The stakes are unusually high. The American Recovery and Reinvestment Act (ARRA) of 2009 -- President Obama's economic stimulus bill -- contained more than $27 billion to promote the transfer of medical records from paper to digital form. The health IT funding in the bill is known as HITECH: the Health Information Technology for Economic and Clinical Health Act. That cash will go to health providers as an incentive to make the switch from paper to digital, and the money began flowing this past January. Those providers will be making high-stakes decisions on what sorts of electronic records systems to buy -- and who to buy them from.

Though the stimulus law was enacted more than two years ago, the executive branch is still devising standards to ensure that the electronic health records are put to "meaningful use," as the act requires. Rather than wait to see what rules the Department of Health and Human Services created, some large health IT companies decided to put their lobbyists on the case, pushing for rules that would favor their products and services -- and give them the best shot at securing purchases from that multibillion-dollar pie. Some are also lobbying against moves in Congress to reduce the overall pot of HITECH money.

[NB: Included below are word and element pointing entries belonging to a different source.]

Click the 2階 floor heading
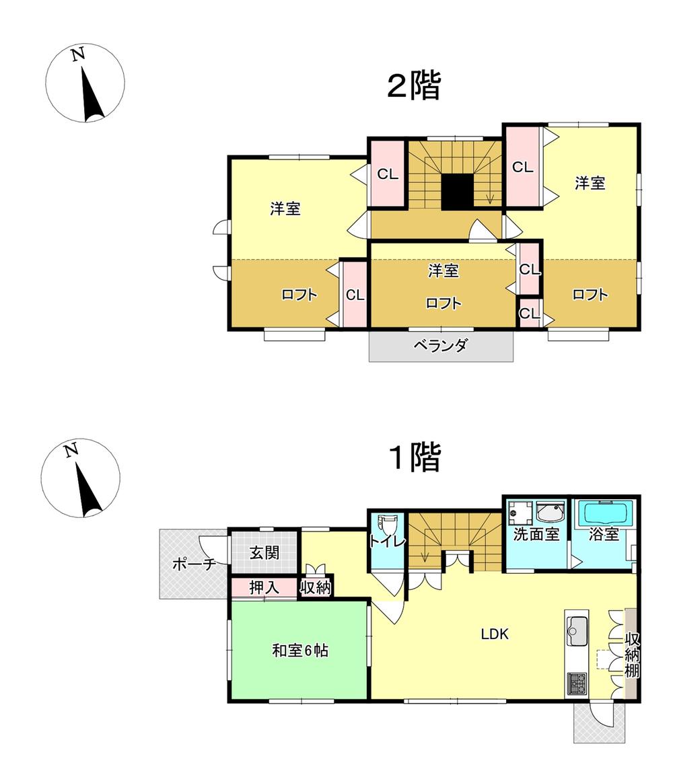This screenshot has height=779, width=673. tap(414, 87)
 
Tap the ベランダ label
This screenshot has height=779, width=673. tap(440, 345)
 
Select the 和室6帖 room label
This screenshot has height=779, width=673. tap(300, 651)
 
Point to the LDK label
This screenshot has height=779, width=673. tap(495, 634)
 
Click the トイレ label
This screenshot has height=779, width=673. tap(387, 542)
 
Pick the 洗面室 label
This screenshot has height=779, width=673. tap(536, 535)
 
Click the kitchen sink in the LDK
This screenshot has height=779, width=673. tap(577, 631)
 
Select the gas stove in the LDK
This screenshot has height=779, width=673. tap(577, 683)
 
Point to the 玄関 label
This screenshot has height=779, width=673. tap(264, 552)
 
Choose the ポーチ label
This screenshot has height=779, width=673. tap(194, 564)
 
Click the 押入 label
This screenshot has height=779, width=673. tap(264, 588)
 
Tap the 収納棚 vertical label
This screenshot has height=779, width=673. tap(632, 655)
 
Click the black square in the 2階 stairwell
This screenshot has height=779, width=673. tap(457, 192)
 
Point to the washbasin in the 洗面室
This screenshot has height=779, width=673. tap(551, 512)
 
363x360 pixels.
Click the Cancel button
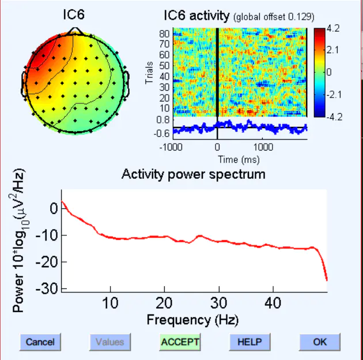tap(40, 342)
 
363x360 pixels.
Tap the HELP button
tap(249, 342)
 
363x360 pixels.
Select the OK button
tap(320, 342)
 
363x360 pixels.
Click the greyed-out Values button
tap(109, 342)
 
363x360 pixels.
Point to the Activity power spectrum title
tap(194, 174)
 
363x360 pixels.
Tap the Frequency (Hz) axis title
tap(192, 319)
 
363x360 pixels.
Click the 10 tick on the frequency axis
tap(111, 303)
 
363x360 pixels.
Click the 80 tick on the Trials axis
tap(165, 33)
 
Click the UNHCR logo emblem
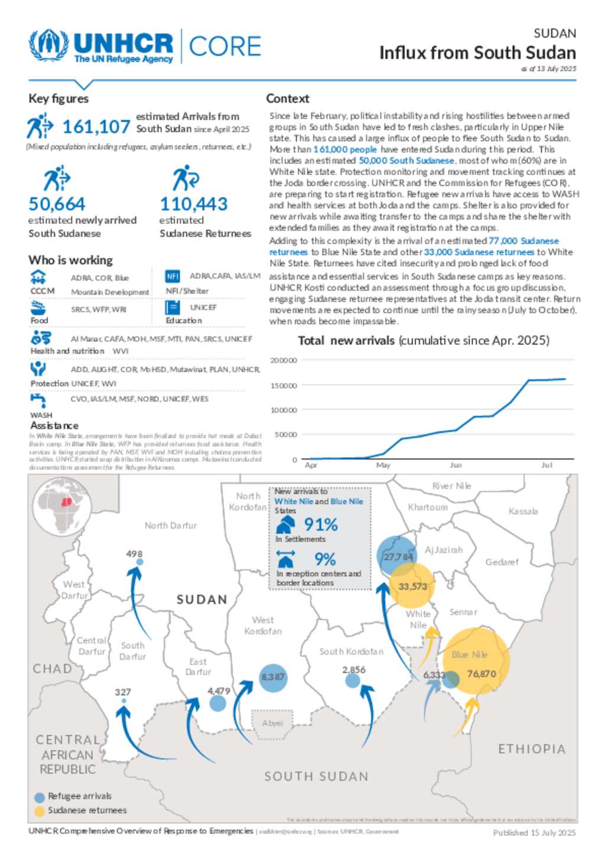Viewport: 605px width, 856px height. pyautogui.click(x=48, y=45)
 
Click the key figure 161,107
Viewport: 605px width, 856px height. pyautogui.click(x=96, y=127)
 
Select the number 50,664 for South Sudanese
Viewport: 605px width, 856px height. pyautogui.click(x=57, y=204)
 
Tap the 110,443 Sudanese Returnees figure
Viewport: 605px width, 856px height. pyautogui.click(x=194, y=204)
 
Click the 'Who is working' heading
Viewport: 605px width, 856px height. pyautogui.click(x=70, y=260)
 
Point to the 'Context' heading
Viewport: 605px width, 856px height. pyautogui.click(x=287, y=99)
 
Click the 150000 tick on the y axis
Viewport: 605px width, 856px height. pyautogui.click(x=284, y=385)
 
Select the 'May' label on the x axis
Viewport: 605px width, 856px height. pyautogui.click(x=383, y=465)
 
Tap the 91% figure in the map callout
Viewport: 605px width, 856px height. pyautogui.click(x=321, y=525)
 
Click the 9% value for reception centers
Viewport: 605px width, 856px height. pyautogui.click(x=325, y=559)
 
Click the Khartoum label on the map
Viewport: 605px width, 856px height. pyautogui.click(x=428, y=507)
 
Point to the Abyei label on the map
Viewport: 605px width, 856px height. pyautogui.click(x=272, y=722)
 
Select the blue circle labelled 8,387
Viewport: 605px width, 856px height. pyautogui.click(x=272, y=677)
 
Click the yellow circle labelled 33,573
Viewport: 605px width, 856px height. pyautogui.click(x=412, y=586)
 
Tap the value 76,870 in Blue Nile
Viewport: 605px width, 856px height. pyautogui.click(x=481, y=673)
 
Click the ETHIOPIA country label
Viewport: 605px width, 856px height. pyautogui.click(x=532, y=749)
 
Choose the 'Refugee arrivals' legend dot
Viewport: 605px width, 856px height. pyautogui.click(x=40, y=797)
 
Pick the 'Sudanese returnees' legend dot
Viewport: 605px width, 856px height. pyautogui.click(x=40, y=811)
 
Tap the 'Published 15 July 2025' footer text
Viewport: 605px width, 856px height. pyautogui.click(x=534, y=832)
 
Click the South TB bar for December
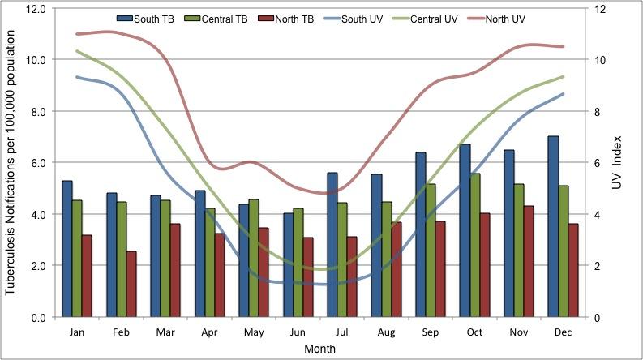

Many health IT firms don't lobby at all (see sidebar) but those that do choose their lobbyists carefully. Healthcare Informatics magazine publishes an annual ranking of the 100 largest health IT companies by annual revenue. According to the Senate Office of Public Records, 15 of the companies in the 2010 ranking -- most of them ranked in the top third by revenue -- reported health IT-related lobbying activity in the first quarter of 2011 or the last quarter of 2010. Of the 90 lobbyists listed as having done health IT lobbying for those firms, at least 63 were former Congressional and/or executive branch staffers, many of whom worked for health-related agencies or committees.